The Wall Of Lught ~ La Vida de Tesla
PRIMERA PARTE ~ Capítulo 3
Cómo Tesla Concebió el Campo magnético giratorio
A los diez años ingresé en el Real Gymnasium, que era una institución nueva y bastante bien equipada. En el departamento de física se encontraban varios modelos de aparatos científicos clásicos, eléctricos y mecánicos. Las demostraciones y experimentos que los instructores realizaban de vez en cuando me fascinaban y, sin duda, eran un poderoso incentivo para la invención. También me gustaban apasionadamente los estudios matemáticos y, a menudo, ganaba los elogios del profesor por los cálculos rápidos. Esto se debió a mi capacidad adquirida de visualizar las figuras y realizar la operación, no de la manera intuitiva habitual, sino como en la vida real. Hasta cierto grado de complejidad, era absolutamente igual para mí si escribía los símbolos en la pizarra o los conjuraba ante mi visión mental. Pero el dibujo a mano alzada, al que se dedicaban muchas horas del curso, fue una molestia que no pude soportar. Esto fue bastante notable ya que la mayoría del miembro de la familia se destacó en eso. Quizás mi aversión se debió simplemente a la predilección que encontré en el pensamiento imperturbable. Si no hubiera sido por unos pocos muchachos excepcionalmente estúpidos, que no sabían nada, mi historial habría sido el peor.
Era una desventaja seria ya que bajo el régimen de educación existente era obligatoria, esta deficiencia amenazaba con arruinar toda mi carrera y mi padre tenía problemas considerables en el transporte ferroviario de una clase a otra.

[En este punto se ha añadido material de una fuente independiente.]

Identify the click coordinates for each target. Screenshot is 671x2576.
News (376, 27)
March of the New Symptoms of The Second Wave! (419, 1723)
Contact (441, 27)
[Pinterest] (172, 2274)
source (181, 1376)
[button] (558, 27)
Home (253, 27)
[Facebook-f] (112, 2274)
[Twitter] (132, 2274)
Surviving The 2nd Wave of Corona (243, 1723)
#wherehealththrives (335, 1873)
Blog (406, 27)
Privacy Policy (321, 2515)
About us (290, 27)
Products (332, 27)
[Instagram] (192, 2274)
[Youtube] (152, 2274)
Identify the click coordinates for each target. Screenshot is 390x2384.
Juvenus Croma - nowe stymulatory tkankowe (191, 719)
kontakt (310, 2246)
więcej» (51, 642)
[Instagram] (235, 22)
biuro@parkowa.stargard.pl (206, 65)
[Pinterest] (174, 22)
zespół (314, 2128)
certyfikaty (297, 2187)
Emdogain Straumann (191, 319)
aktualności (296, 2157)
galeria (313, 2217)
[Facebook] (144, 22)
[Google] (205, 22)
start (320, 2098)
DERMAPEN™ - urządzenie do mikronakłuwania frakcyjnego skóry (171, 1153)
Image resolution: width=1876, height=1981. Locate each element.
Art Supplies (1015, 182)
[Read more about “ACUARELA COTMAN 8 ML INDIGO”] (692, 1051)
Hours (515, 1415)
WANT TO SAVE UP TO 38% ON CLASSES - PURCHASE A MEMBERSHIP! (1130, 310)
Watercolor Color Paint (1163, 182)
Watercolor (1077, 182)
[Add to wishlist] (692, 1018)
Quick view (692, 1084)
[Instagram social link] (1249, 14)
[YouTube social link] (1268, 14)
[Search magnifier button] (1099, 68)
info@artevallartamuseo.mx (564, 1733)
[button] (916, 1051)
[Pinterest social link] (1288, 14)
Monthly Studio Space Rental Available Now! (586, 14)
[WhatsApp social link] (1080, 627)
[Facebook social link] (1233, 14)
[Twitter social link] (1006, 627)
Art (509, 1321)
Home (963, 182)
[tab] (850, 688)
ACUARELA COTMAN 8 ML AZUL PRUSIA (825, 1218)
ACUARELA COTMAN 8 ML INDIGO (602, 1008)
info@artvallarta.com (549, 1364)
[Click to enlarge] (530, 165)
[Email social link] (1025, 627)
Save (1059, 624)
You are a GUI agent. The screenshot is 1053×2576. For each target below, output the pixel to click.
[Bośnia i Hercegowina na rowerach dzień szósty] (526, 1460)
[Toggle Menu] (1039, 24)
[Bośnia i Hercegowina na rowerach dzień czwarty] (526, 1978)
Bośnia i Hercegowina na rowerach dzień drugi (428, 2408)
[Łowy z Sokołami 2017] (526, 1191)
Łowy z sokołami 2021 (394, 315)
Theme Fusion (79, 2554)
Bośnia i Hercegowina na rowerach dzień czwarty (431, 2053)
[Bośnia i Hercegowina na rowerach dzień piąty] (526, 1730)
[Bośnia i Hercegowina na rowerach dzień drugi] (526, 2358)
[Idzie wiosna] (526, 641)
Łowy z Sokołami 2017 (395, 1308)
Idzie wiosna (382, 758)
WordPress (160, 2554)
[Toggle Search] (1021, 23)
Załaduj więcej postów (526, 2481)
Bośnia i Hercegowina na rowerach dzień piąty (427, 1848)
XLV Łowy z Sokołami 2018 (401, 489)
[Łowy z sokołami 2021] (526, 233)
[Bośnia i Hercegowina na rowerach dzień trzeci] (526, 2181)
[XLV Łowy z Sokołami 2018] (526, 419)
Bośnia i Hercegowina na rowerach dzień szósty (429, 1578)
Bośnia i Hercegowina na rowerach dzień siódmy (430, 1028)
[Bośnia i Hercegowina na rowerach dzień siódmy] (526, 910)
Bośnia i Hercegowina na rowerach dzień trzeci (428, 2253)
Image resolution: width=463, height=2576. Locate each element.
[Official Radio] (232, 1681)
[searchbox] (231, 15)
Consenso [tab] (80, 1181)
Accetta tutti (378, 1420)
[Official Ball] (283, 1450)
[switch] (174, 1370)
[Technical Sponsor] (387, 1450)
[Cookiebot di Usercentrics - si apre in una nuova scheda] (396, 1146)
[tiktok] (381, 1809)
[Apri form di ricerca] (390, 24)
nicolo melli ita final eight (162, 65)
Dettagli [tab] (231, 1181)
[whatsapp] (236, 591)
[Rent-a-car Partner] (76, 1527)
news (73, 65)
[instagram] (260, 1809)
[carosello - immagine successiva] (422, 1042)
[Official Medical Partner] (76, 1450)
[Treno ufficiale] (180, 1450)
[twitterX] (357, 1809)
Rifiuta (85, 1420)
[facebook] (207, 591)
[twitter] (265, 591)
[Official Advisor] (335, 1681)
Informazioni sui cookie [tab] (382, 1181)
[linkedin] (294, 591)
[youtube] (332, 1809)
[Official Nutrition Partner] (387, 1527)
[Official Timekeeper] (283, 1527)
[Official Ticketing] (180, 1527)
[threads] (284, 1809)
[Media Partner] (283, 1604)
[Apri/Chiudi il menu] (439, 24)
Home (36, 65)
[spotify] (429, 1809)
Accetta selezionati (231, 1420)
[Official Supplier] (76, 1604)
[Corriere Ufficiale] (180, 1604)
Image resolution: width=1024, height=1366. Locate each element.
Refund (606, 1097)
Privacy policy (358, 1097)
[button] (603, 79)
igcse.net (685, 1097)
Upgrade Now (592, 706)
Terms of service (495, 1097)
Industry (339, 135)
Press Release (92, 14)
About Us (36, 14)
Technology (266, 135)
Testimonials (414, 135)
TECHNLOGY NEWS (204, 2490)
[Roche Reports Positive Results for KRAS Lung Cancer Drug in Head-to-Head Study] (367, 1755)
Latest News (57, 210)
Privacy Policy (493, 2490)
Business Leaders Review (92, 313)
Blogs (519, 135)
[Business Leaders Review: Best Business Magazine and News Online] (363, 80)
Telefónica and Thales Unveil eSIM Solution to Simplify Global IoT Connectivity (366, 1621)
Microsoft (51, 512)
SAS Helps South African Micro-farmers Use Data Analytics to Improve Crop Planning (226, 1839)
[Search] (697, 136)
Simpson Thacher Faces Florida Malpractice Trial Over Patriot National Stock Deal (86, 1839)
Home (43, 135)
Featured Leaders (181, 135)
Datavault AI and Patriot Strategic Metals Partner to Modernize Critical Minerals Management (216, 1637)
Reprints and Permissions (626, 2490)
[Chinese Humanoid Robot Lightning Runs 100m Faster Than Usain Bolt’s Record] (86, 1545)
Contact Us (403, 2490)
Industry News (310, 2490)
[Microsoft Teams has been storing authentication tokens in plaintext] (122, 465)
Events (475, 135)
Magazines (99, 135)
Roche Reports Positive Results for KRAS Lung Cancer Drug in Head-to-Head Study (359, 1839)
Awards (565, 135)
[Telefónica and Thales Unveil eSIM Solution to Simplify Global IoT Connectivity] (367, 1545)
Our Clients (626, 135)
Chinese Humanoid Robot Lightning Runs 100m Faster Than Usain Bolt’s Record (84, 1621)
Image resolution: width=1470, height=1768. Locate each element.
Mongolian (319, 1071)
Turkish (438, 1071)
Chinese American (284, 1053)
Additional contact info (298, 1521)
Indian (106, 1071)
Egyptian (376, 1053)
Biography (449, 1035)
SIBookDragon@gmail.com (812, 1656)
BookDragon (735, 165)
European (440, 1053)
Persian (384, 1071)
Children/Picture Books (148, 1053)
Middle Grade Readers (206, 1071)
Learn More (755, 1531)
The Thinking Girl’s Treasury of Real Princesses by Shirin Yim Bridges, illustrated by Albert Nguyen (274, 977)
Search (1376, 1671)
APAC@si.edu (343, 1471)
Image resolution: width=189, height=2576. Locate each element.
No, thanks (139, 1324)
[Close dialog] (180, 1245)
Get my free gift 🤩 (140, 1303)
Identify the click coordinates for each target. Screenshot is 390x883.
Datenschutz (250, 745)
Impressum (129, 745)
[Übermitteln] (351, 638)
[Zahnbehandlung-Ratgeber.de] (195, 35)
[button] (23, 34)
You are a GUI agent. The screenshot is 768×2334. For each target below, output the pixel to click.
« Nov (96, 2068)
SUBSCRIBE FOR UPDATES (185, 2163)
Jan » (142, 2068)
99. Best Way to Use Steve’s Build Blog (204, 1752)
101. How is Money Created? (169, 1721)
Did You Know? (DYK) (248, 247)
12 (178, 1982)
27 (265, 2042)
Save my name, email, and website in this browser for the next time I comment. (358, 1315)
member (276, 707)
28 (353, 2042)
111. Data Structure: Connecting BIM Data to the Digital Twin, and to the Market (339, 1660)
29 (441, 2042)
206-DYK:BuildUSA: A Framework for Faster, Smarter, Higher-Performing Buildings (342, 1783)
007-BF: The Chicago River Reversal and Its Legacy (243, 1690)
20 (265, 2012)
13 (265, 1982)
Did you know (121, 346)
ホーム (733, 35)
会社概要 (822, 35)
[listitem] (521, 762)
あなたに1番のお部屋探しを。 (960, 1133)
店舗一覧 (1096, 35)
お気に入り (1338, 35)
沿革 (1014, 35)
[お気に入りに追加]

En el segundo año en la institución, me obsesioné con la idea de producir un movimiento continuo a través de una presión de aire constante. El incidente de la bomba, del que ya he hablado, había encendido mi imaginación juvenil y me había impresionado con las ilimitadas posibilidades de un vacío. Crecí frenético en mi deseo de aprovechar esta energía inagotable, pero durante mucho tiempo estuve buscando a tientas en la oscuridad. Finalmente, sin embargo, mis esfuerzos cristalizaron en una invención que me permitiría lograr lo que ninguna otra moral jamás intentó. Imagínese un cilindro libremente giratorio en dos cojinetes y parcialmente rodeado por un canal rectangular que se ajuste perfectamente. El lado abierto de la canaleta está encerrado por una división de manera que el segmento cilíndrico dentro de la caja lo divide en dos compartimentos completamente separados entre sí mediante juntas deslizantes herméticas. Uno de estos compartimentos está sellado y agotado de una vez, el otro permanece abierto, como resultado una rotación perpetua del cilindro. Al menos, así lo pensé.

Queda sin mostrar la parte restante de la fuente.